■ Dataset records ■
※
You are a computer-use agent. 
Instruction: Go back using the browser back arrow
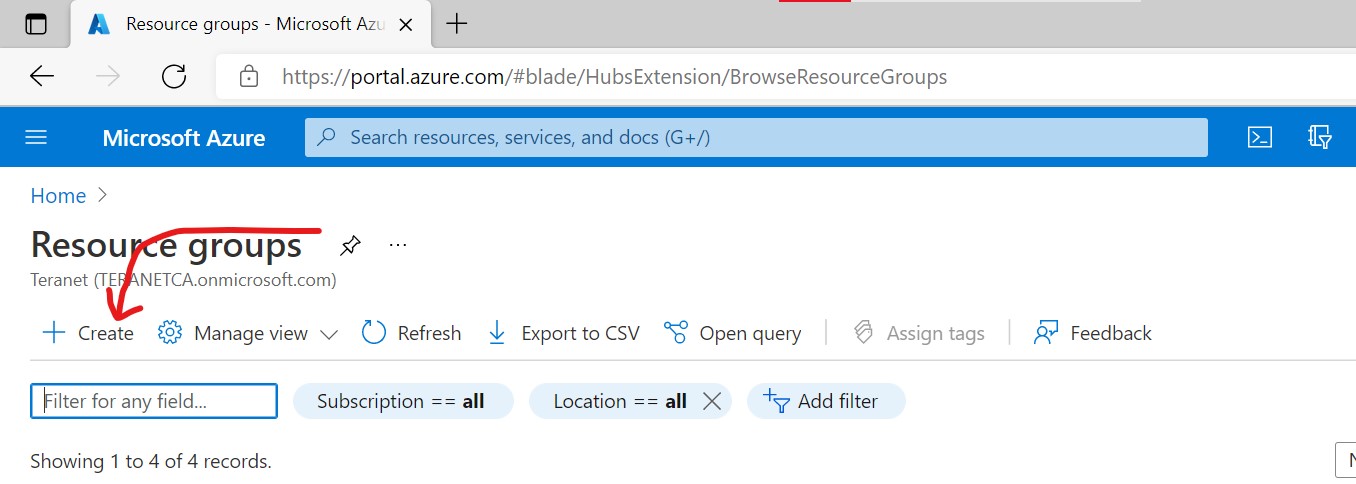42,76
※
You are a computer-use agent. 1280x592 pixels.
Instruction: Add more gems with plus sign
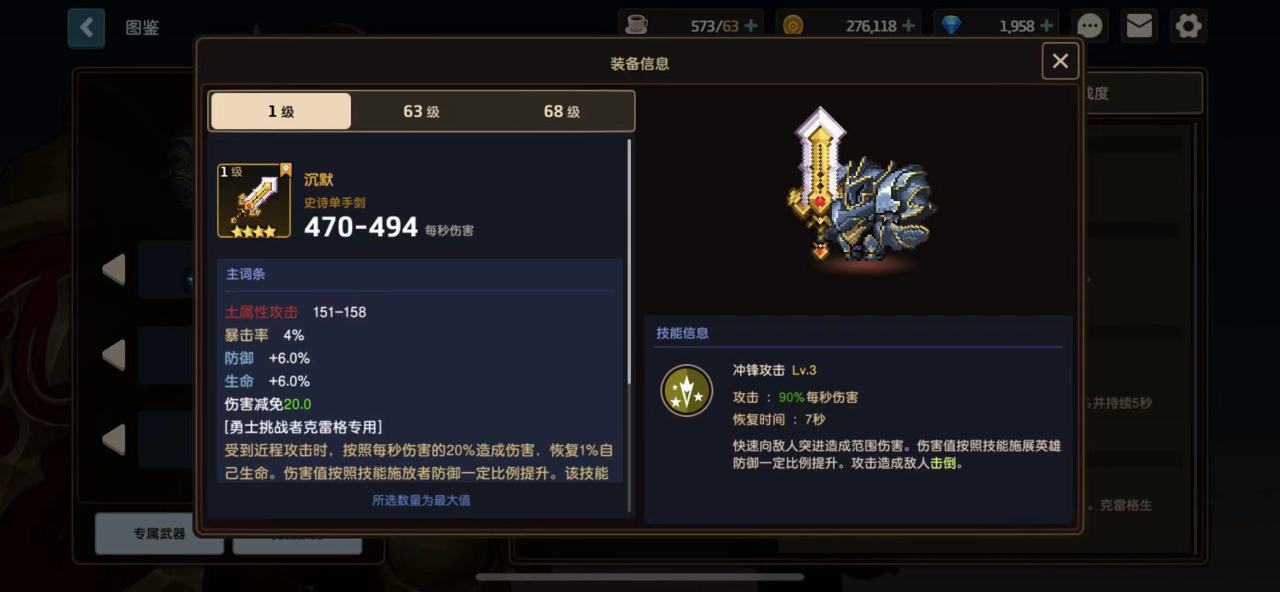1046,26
※
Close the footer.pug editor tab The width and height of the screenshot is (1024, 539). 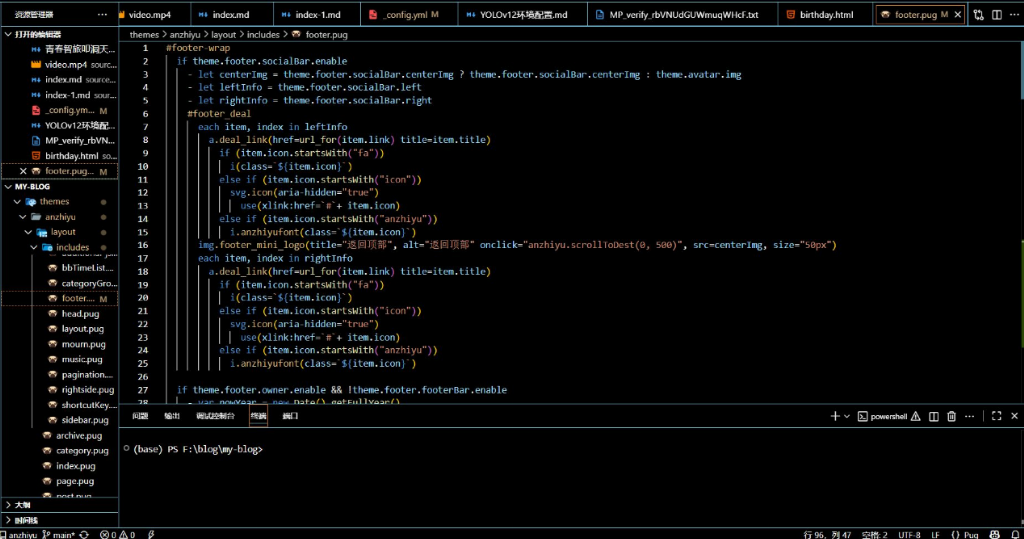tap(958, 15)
※
■ Assignment ■
Return every line from the entries above that contains the word "agent".

■ Answer to this problem ■
You are a computer-use agent. 
You are a computer-use agent. 1280x592 pixels.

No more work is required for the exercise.